Provided text: Begin

In the epilogue to his book, Keepers of the Game: Indian-Animal Relationships and the Fur Trade, Calvin Martin takes the objective point of view of a biologist looking at the balance of nature with the life of the Indian. The main idea in this work is that there is conflicting evidence regarding the view of the Native American as a conservationist. In fact the Native American was a pragmatist who relied on the land for survival, and therefore respected it.
Martin initially summarizes the train of thought that led to the choice of the Indian as spokesperson for conservation in America. He leads the reader through the ideas of Leopold, the Transcendentalists, the landscape painters, Rachel Carson, and Paul Ehrlich, who brought popular thinking in the U.S. to a point of needing a powerful symbol for ecology (Martin, 158). Coinciding with disenchantment with the war in Southeast Asia came oil spills and proof that cigarettes cause cancer. Popular writers used the bon sauvage in sentimental literature such as Faulkner's The Bear, Melville's Moby Dick, and Hemingway's Nick Adams stories. In the 1960's and early 1970's utilitarian, aesthetic, social, health, and political forces came together in a type of fashionable anxiety and rage known as the Gospel of Ecology (Martin, 159). This movement needed an image to focus the movement, and the American Indian was so decreed.

Provided text: End

### Brief A
Can you rewrite the paragraph of the essay on Keepers of the Game that begins "Martin initially summarizes" as a bulleted list that keeps its main facts?
### Brief B
Answer these questions from the essay on Keepers of the Game:
(i) From what kind of objective point of view does Martin write the epilogue?
(ii) What does the essay say the Native American was in fact?
(iii) What name was given to the fashionable anxiety and rage of the 1960s and early 1970s?
### Brief C
What comes next in the essay on Keepers of the Game? Write the continuation, starting after its last sentence.

Dataset entries: Begin

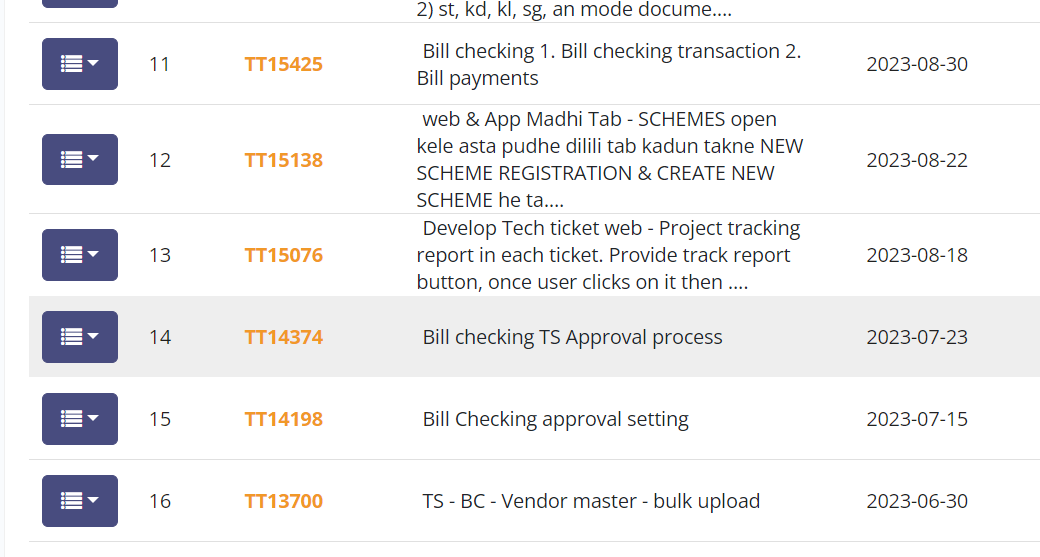
Task: Open action menu for row 15
Action: tap(80, 419)
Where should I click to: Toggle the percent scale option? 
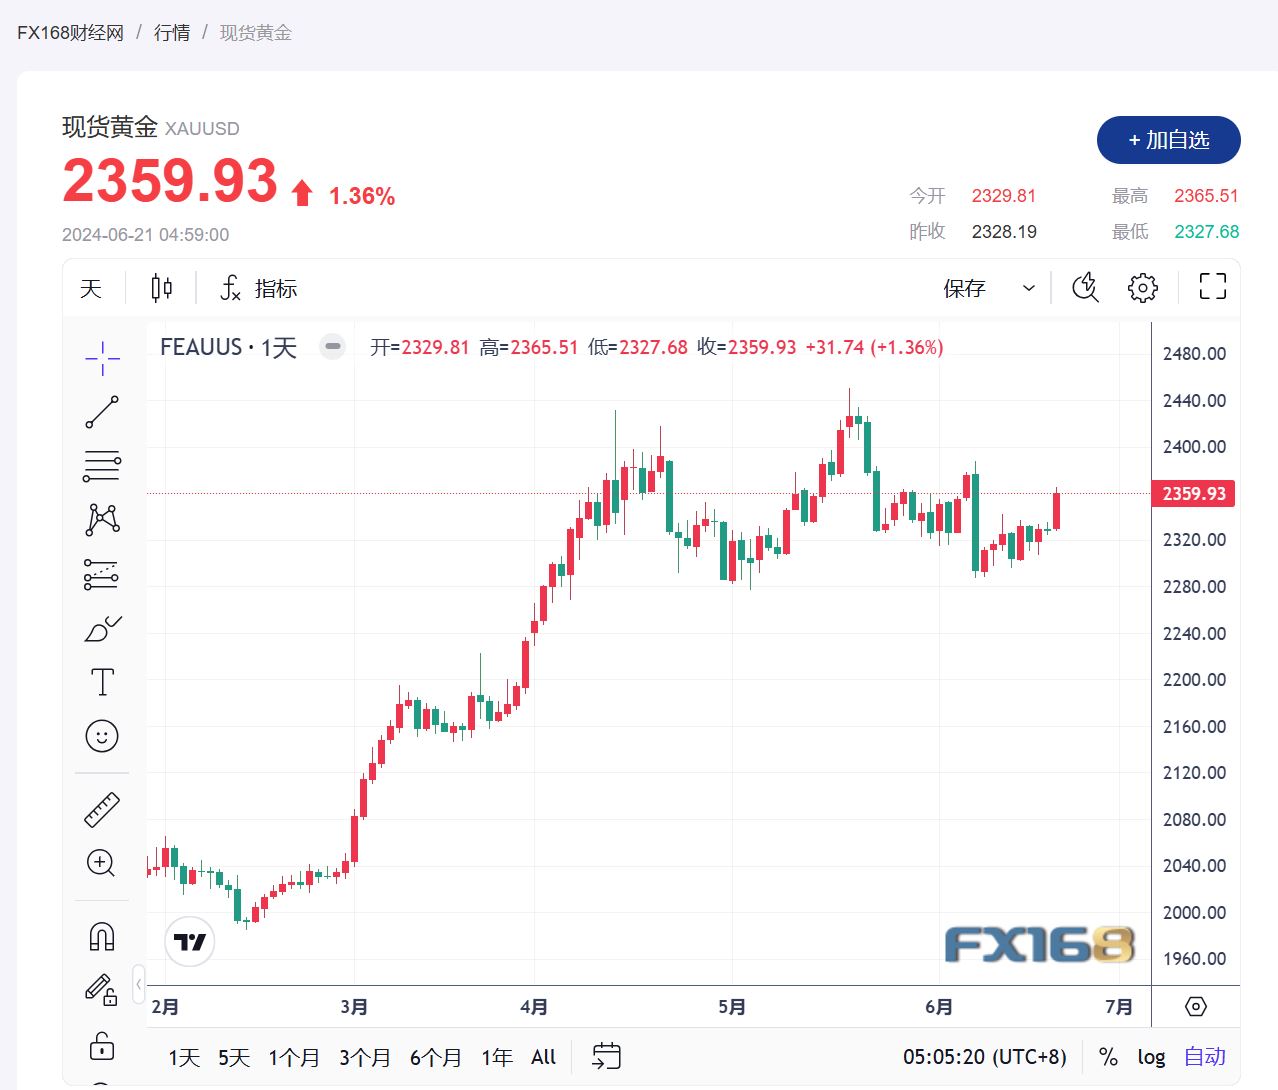1108,1057
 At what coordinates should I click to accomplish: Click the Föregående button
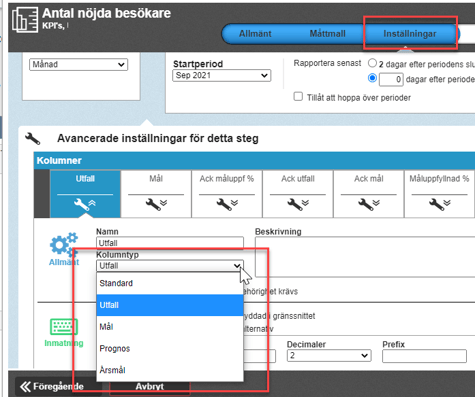pyautogui.click(x=52, y=387)
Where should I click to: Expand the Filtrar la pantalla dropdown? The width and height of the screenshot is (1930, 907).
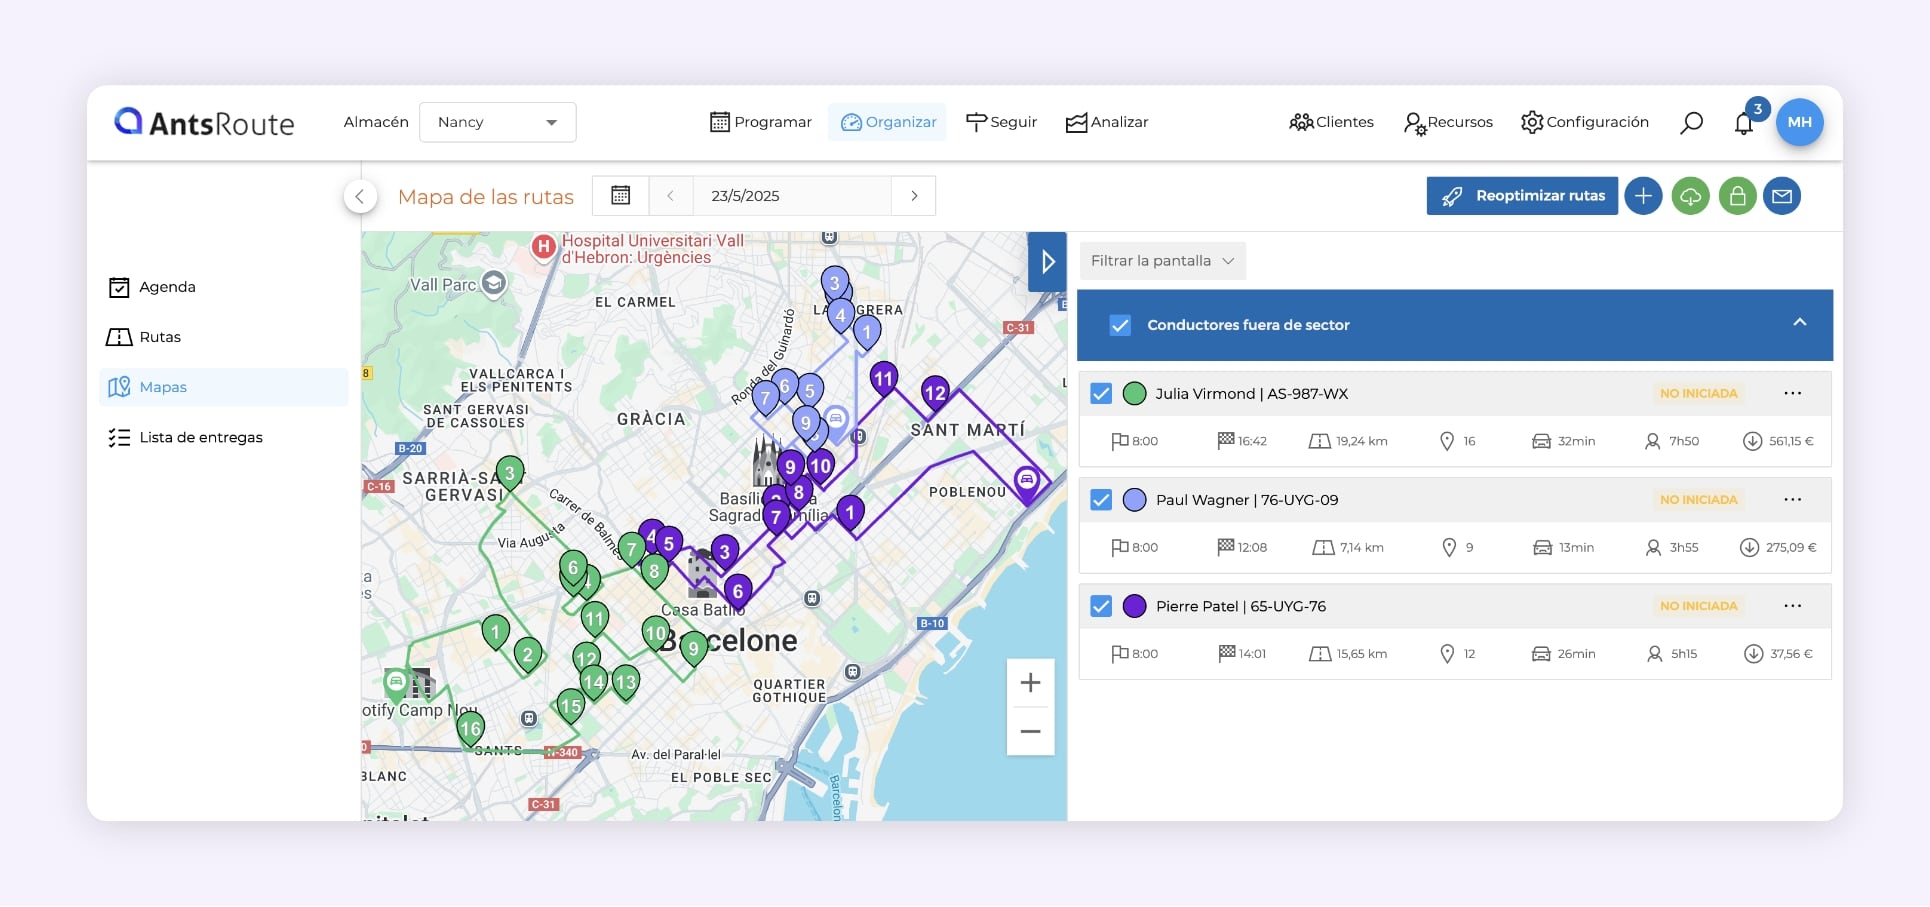click(1162, 261)
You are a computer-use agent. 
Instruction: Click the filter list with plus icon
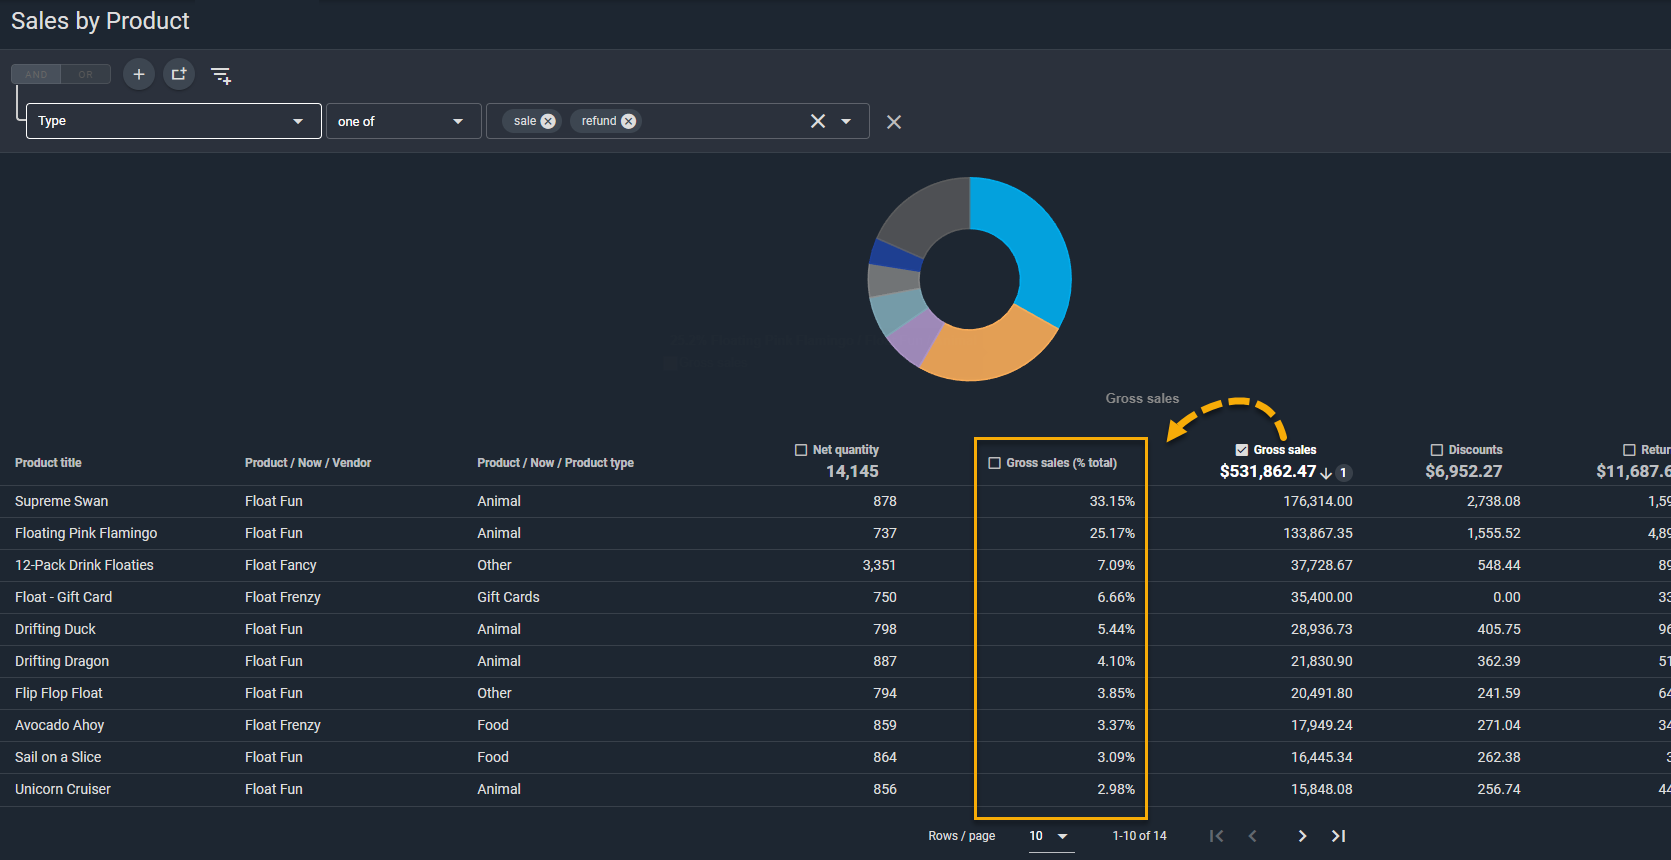[x=221, y=75]
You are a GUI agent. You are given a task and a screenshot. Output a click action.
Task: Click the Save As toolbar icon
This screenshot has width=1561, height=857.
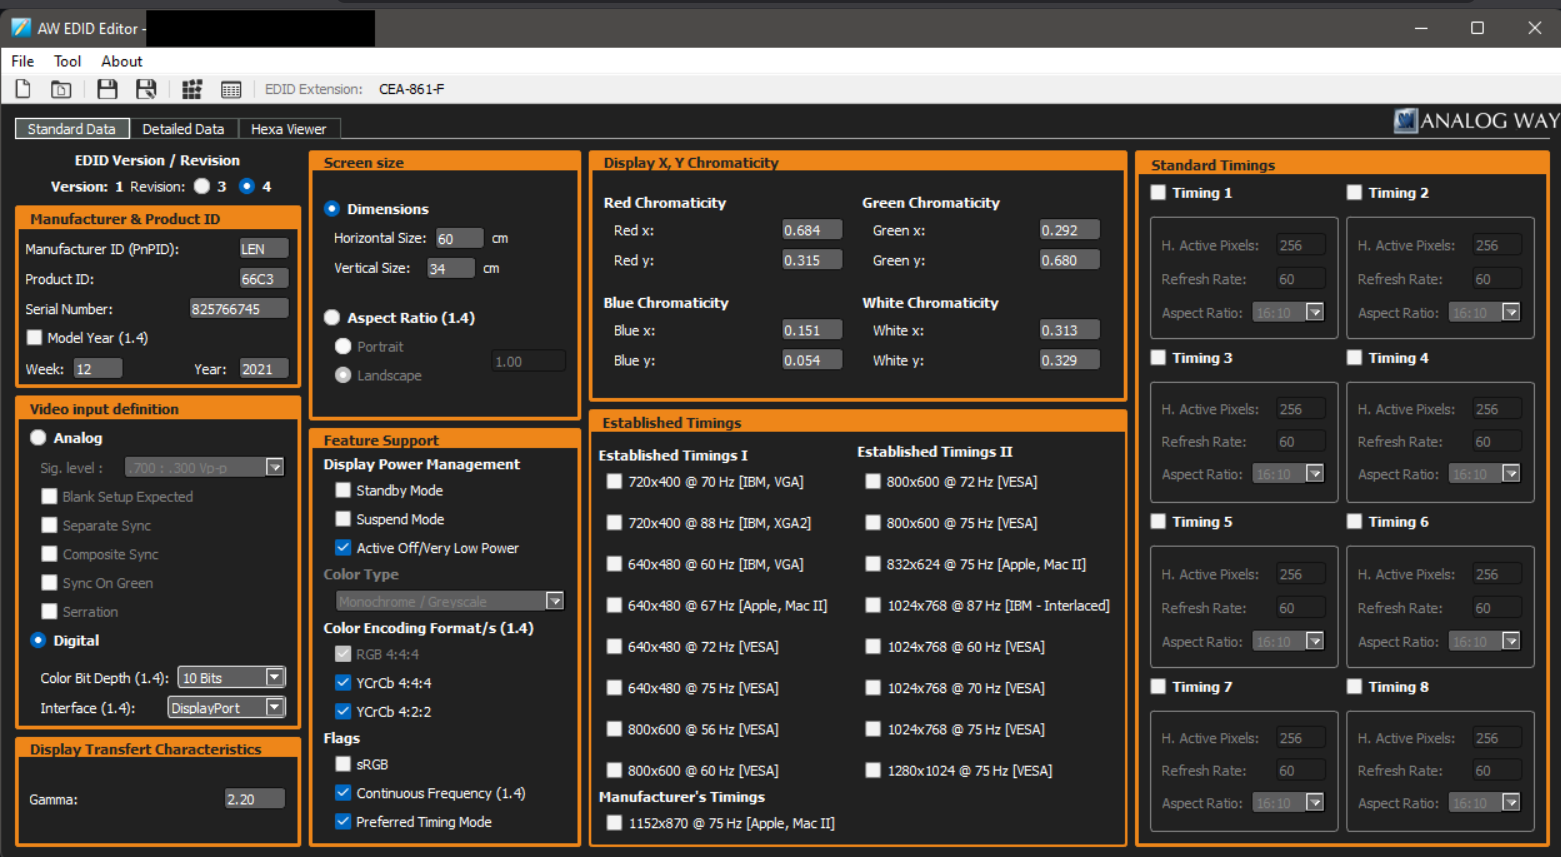click(x=146, y=89)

Dataset entries: End

### Task output A
- Martin first traces the line of thought that led to the Indian being chosen as spokesperson for conservation in America.
- He covers Leopold, the Transcendentalists, the landscape painters, Rachel Carson, and Paul Ehrlich. Their ideas brought popular U.S. thinking to the point of needing a powerful symbol for ecology.
- Disenchantment with the war in Southeast Asia came at the same time as oil spills and proof that cigarettes cause cancer.
- Popular writers used the bon sauvage in sentimental literature, such as Faulkner's The Bear, Melville's Moby Dick, and Hemingway's Nick Adams stories.
- In the 1960s and early 1970s, utilitarian, aesthetic, social, health, and political forces combined into a fashionable anxiety and rage called the Gospel of Ecology.
- The movement needed an image to focus it, and the American Indian was chosen.

### Task output B
(i) That of a biologist looking at the balance of nature with the life of the Indian.
(ii) A pragmatist who relied on the land for survival and therefore respected it.
(iii) The Gospel of Ecology.

### Task output C
Martin dispassionately looks at evidence on either side of the issue of whether or not the Indian responsibly or irresponsibly used animals and land. There is strong information supporting both points of view. The mythology of the pure, peaceful Indian is difficult to overcome, but writers such as Hutchinson state that "nature is not a benign bovine with a teat for every questing mouth . . .that the Indian revered nature because he had no other choice" (Martin, 163).
Such interesting chance trends of culture, such as fashion in Europe, were influential in ...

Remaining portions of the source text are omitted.